I feel the urgent, 2:30am kind of pressing to post finally about this film, Mr. Anderson's latest work and probably his best. Why do I feel this urgency, you ask? I feel it, my dear friend, because there are many supposed "critics" out there who have completely missed the mark, the very finite, very clear mark set by Mr. Anderson by this film; a film that does not for lack of their animadversions lack in itself complexity, intelligence, or resonance of screenplay, a film that is not just a "visual stunner" without substance, and a film that does not slough but does chug along merrily, as though it were the exotic best friend of a certain other little engine who had also realized a possibility. Indeed, Mr. Anderson's The Darjeeling Limited presents a simple thesis, indeed that thesis' progression so condign, but it also presents that thesis in a finely hewn eloquence that builds upon itself in a rolling, advancing but never bulking fashion that never ceases to lose its balancing humor.
Truly the wit of Mr. Anderson, the kind of trademark that one is never ashamed to call one's own, or should not be, bubbles out the probably otherwise slagging roller-y of the plotline into an effervescent solution one is forever extremely pleased to quaff. And this wit extends, not only from the pentip - or the keyboard - but also from the lens as well; for just one glance at the dangling and limp hand of Mr. Brody, whose character sleeps on the top half of a bunk bed, or at the persistently unshod Mr. Schwartzman is enough to set any perspicacious and comprehensive film-goer a-chuckle. Smart beauty, yes, smart beauty is most likely the best description one could come up with of the intentions behind the camera. Imbuing in shot after shot flat parallel lines, smooth edges that do not dissever life from limb , and sapphire and deep gemstone colors that flow tidally in the tradition (of the beliefs) of Kandinsky, the cinematography of Darjeeling is exceptionally well handled, both reflective and supportive of the direction, action, and play.

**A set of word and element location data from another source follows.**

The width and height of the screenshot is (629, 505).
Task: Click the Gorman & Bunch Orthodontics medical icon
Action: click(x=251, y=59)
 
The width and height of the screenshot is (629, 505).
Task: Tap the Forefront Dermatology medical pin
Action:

The screenplay also sparkles in a way that hearkens to real artistry in the incredible amount of care spent crafting the details that sculpt out the world of the brothers from the meagre consensus. The brothers are, not only outfitted with accessories and set dressings that elaborate the natures of their relationships and their pasts and personalities, but are also written with a level of intimacy and real, working complexity rarely seen in films that must by convention stretch whole supposed people and their dramatic archs into the average span of ~1hr45min. It is a definite credit to the scripting abilities of all three of the writers that such deep characters can be so smoothly rendered in combination and other complication with one another.
Furthermore, I must mention that the actors were all incredibly fine and endearing in their portrayals of the three nuanced travelling brothers and their en-route ensemble. Mr. Wilson constructs what I think is likely his best performance to date, and Mr. Brody was in film general particularly fine.
My one complaint against this film is that it lacks the incisive quality I would so have loved to see in an introspective drama. A. O. Scott at the Times said it best, when he wrote that some scenes, which in any other film would have merited the highest ambition toward delivering the most compelling emotions, (e. g., the funeral scene) in Mr. Anderson's world tend toward delivering the most compelling aesthetics rather than dramatics. This comment, for me at least, is not to say that the dramatics are entirely absent or oft forgotten in these aesthetic explorations, but rather just that the dramatics are sublimated and subordinated by the aim the provide the consistency of a visual text, which is not a shameful aim in the least. Visual consistency, a promise so lacking in the world of film today, is to this film-goer a welcome surprise regardless of the stringencies it engenders in delivering a unhampered, still solid film.
Congratulations, Mr. Anderson and Co. Ignore the bleary-eyed professions of the masses and keep doing what you do so well.